Pipeline (vital_sqi.pipeline)

End-to-end signal-to-decision pipeline: load a recording, segment it, compute SQIs, and classify each segment as "accept" or "reject".

High-level entry points

vital_sqi.pipeline.pipeline_highlevel.get_ecg_sqis(file_name, sqi_dict_filename, file_type, signal_idx=1, timestamp_idx=0, sampling_rate=None, start_datetime=None, split_type=0, duration=30, overlapping=None, peak_detector=6)[source]

Computes SQIs for ECG segments and returns the segments along with the SQIs.

Parameters:
  • of (All parameters are similar to get_ppg_sqis with the addition)

  • file_type (str) – Type of the ECG file.

  • channel_num (int, optional) – Number of channels in the ECG signal (default is None).

  • channel_name (list, optional) – Names of channels in the ECG signal (default is None).

Returns:

Segments list and signal object with SQIs.

Return type:

tuple

vital_sqi.pipeline.pipeline_highlevel.get_ppg_sqis(file_name, signal_idx, timestamp_idx, sqi_dict_filename, info_idx=None, timestamp_unit='ms', sampling_rate=None, start_datetime=None, split_type=0, duration=30, overlapping=None, peak_detector=6, delete_signal=True)[source]

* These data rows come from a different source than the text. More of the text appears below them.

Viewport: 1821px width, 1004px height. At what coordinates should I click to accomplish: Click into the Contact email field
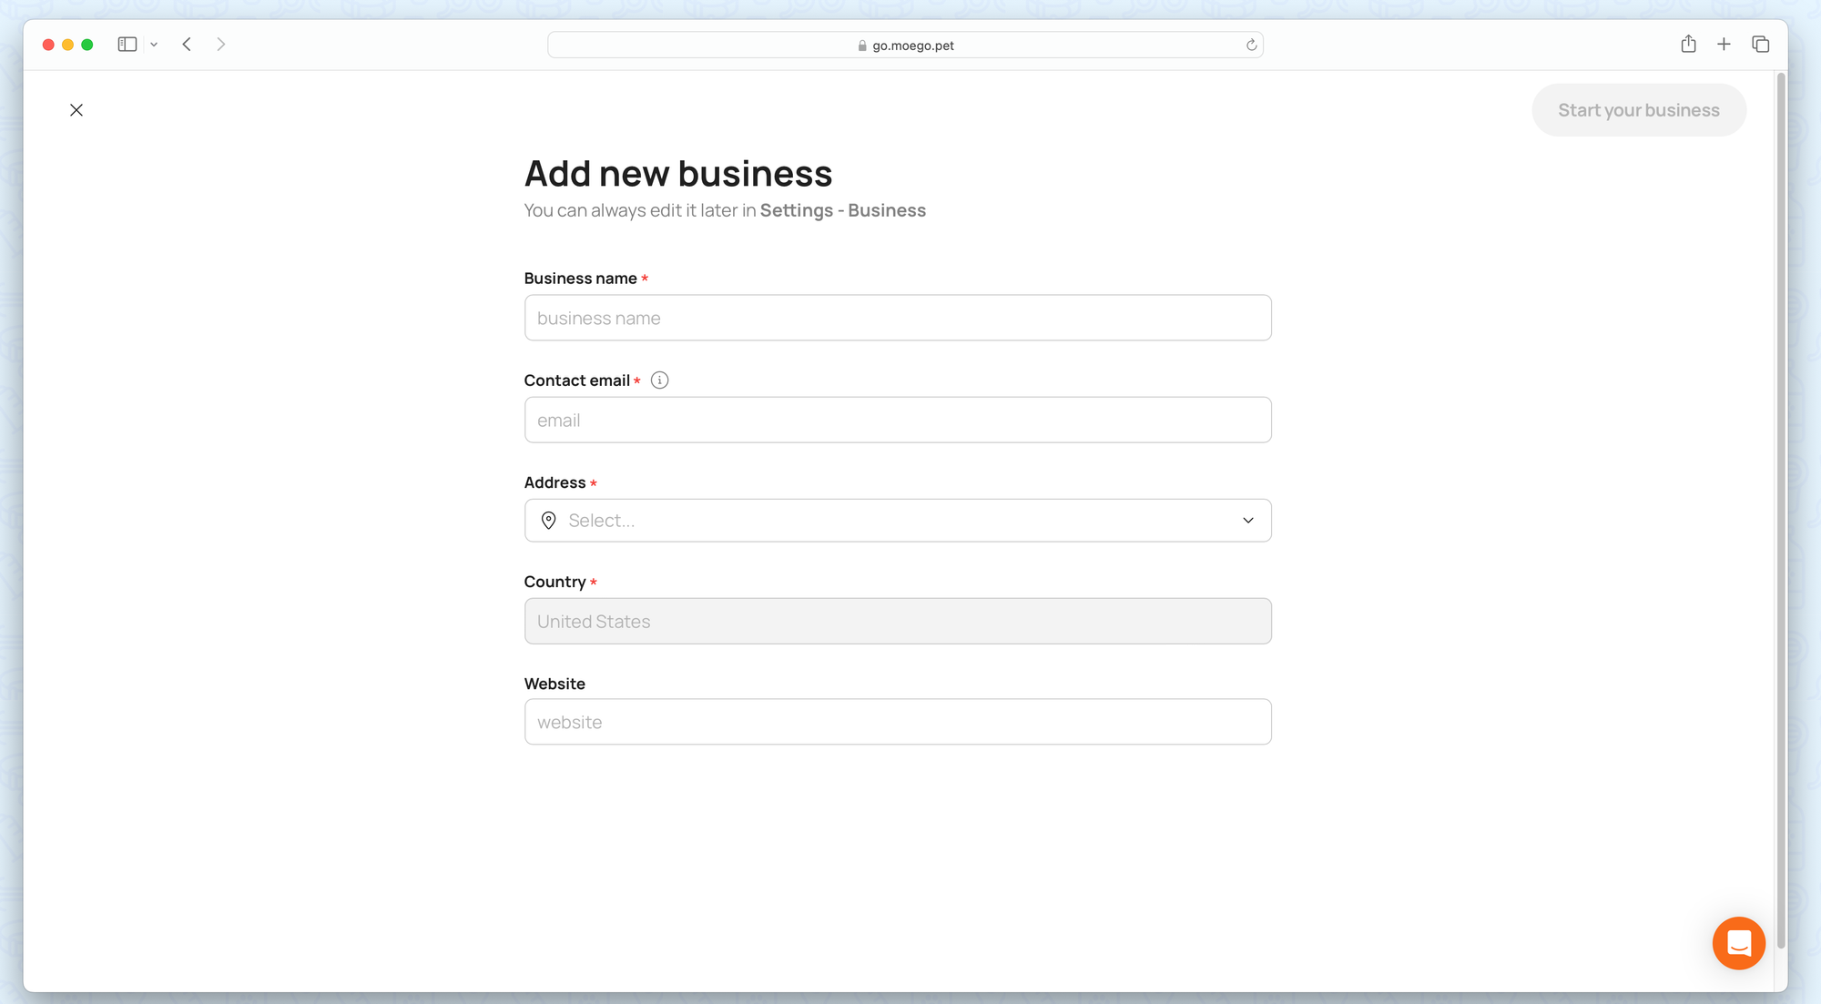coord(897,421)
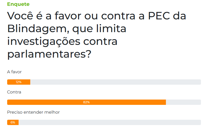
Task: Click the word 'limita' in the title
Action: (x=111, y=28)
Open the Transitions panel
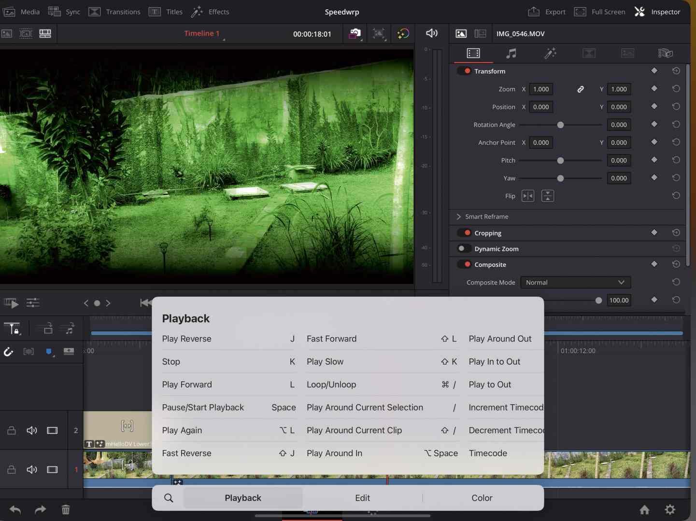This screenshot has height=521, width=696. pos(115,12)
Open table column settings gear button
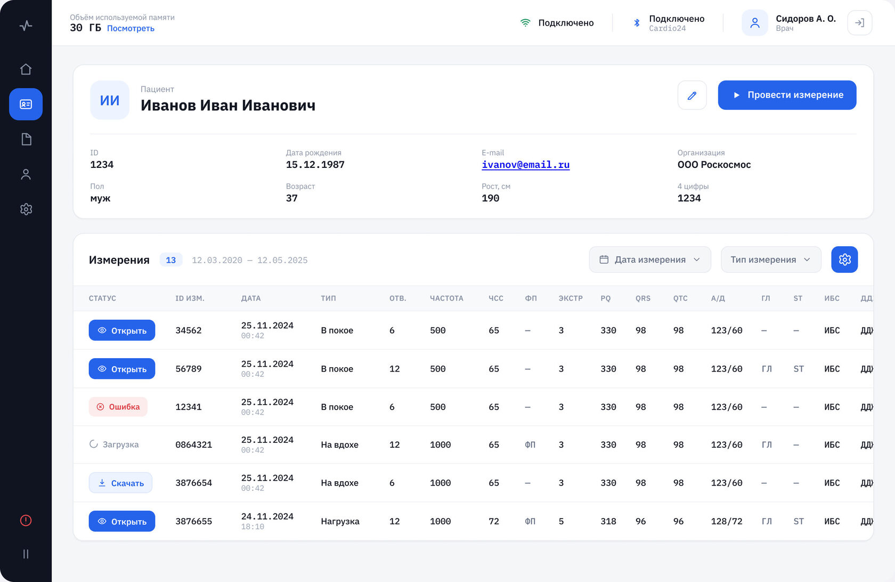Screen dimensions: 895x582 (x=844, y=260)
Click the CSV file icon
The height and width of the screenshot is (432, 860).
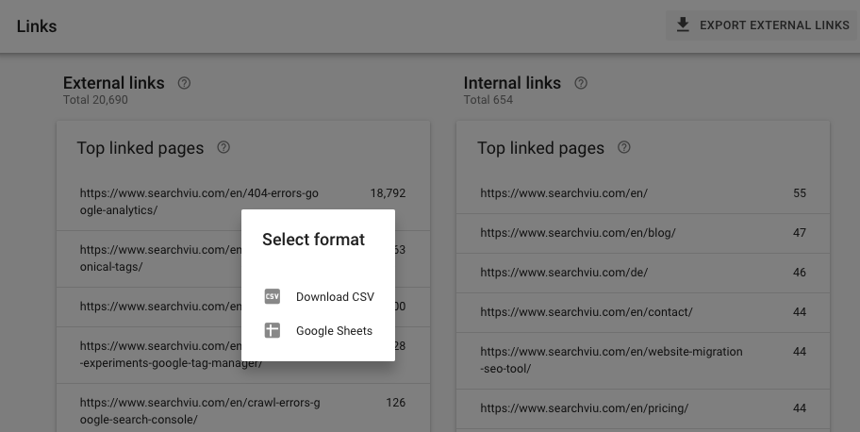pos(272,296)
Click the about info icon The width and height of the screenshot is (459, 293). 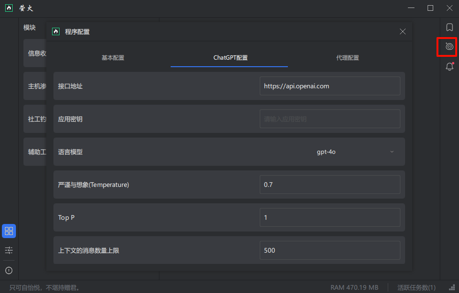(9, 270)
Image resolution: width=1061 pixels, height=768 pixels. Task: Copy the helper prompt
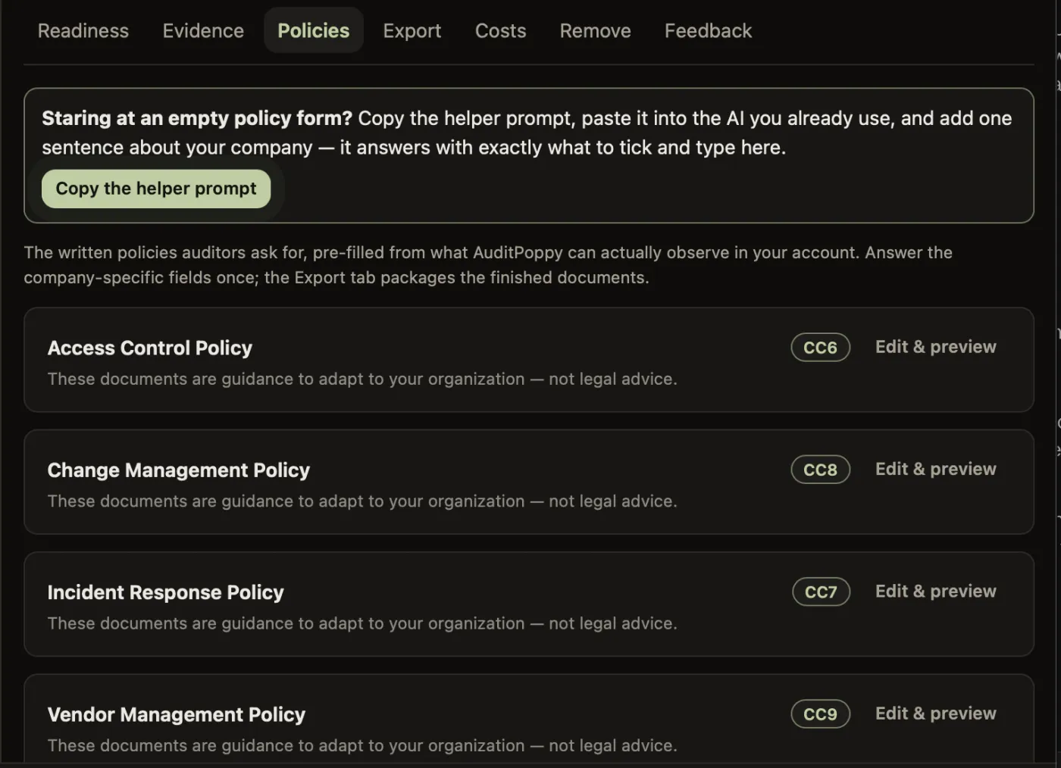point(156,189)
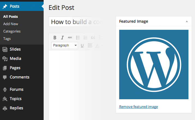Apply strikethrough formatting
Image resolution: width=195 pixels, height=120 pixels.
tap(70, 38)
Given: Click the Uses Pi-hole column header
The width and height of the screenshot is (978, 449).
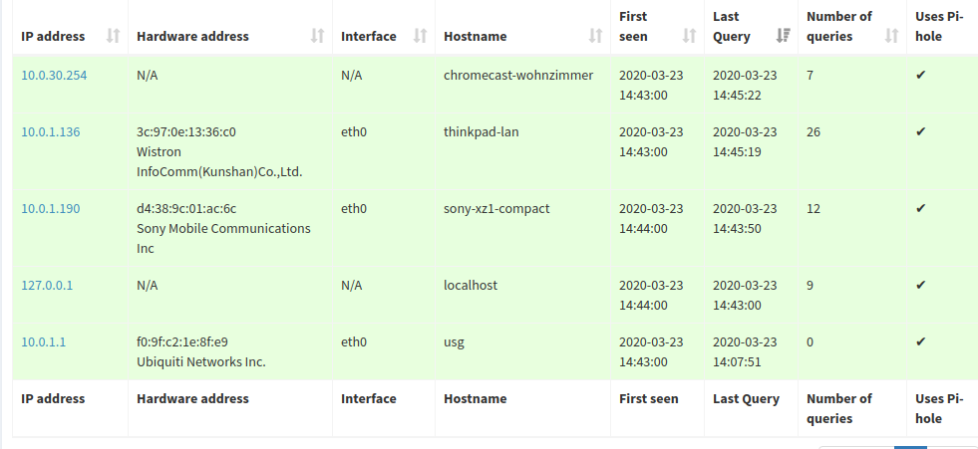Looking at the screenshot, I should [x=938, y=26].
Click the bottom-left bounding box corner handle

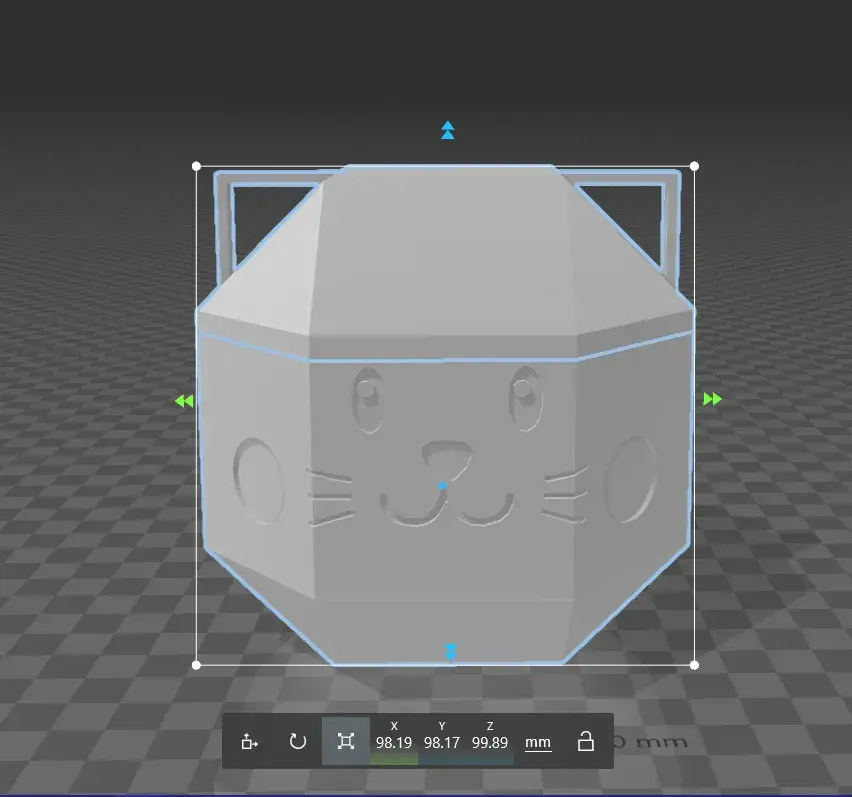(x=196, y=664)
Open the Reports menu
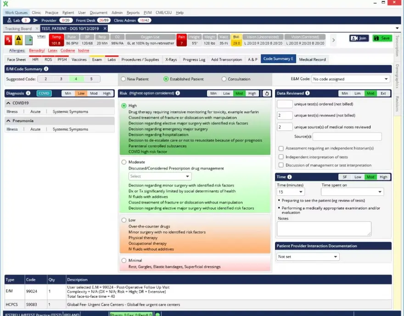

Computes SQIs for PPG segments and returns the segments along with the SQIs.

Parameters:
  • file_name (str) – Path to the PPG file.

  • sqi_dict_filename (str) – Path to the SQI dictionary.

  • signal_idx (int) – Index of the signal column in the file.

  • timestamp_idx (int) – Index of the timestamp column in the file.

  • info_idx (list, optional) – List of indices for additional information columns (default is None).

  • timestamp_unit (str, optional) – Time unit for the timestamps (default is ‘ms’).

  • sampling_rate (int, optional) – Sampling rate of the signal (default is None).

  • start_datetime (datetime, optional) – Start datetime of the signal (default is None).

  • split_type (int, optional) – Type of segment split (default is 0).

  • duration (int, optional) – Duration of each segment in seconds (default is 30).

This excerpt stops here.